Document and screenshot pointing entries:
○ ○ ○ ○ ○

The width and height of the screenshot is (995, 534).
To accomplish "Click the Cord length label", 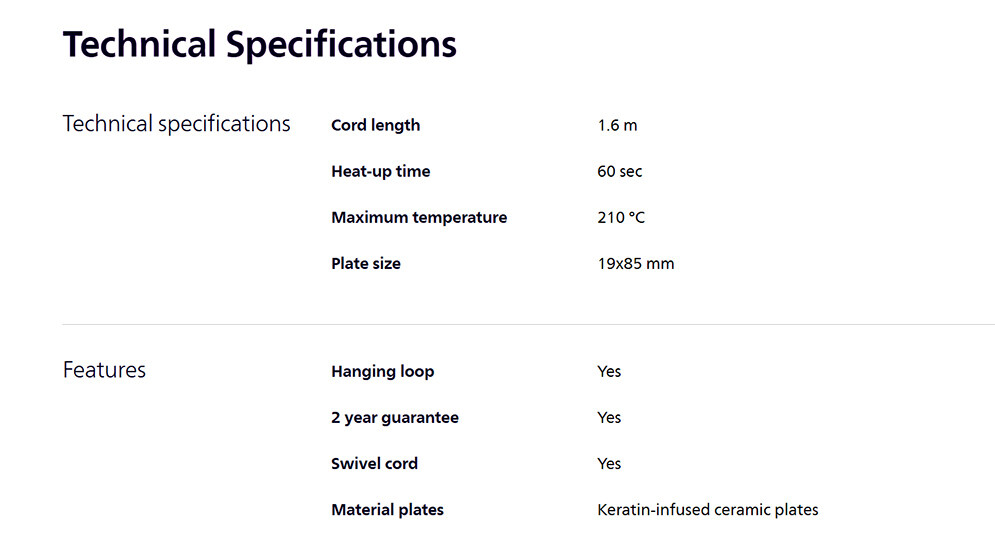I will pos(375,125).
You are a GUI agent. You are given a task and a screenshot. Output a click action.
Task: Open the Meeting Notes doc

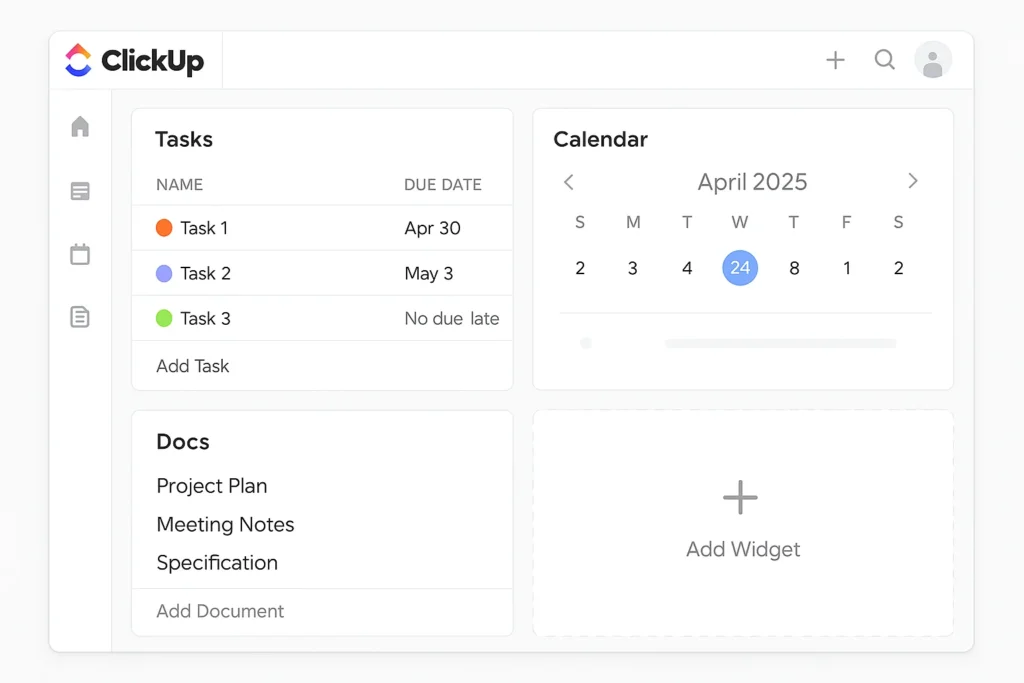pos(225,525)
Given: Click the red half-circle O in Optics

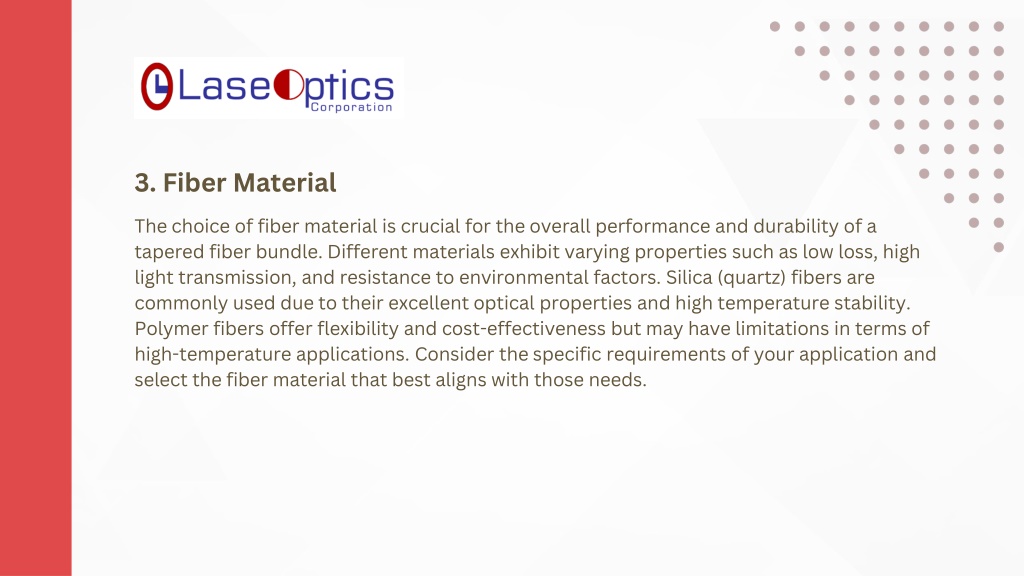Looking at the screenshot, I should (289, 86).
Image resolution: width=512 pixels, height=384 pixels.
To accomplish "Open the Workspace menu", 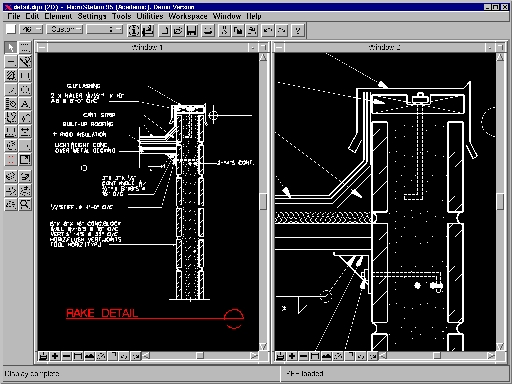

○ ○ ○ ○ ○

• Instruction
Copy out everything from the line containing "You are a GUI" down to the end of the entries, changing "agent" to "assistant" and keeping all else unchanged. Leave the pictures out of your answer.

• The response
You are a GUI assistant. You are given a task and a screenshot. Output a click action.
Task: Open the Meeting Notes doc

pos(225,525)
Given: Click the red half-circle O in Optics

Looking at the screenshot, I should (289, 86).
Image resolution: width=512 pixels, height=384 pixels.
To accomplish "Open the Workspace menu", 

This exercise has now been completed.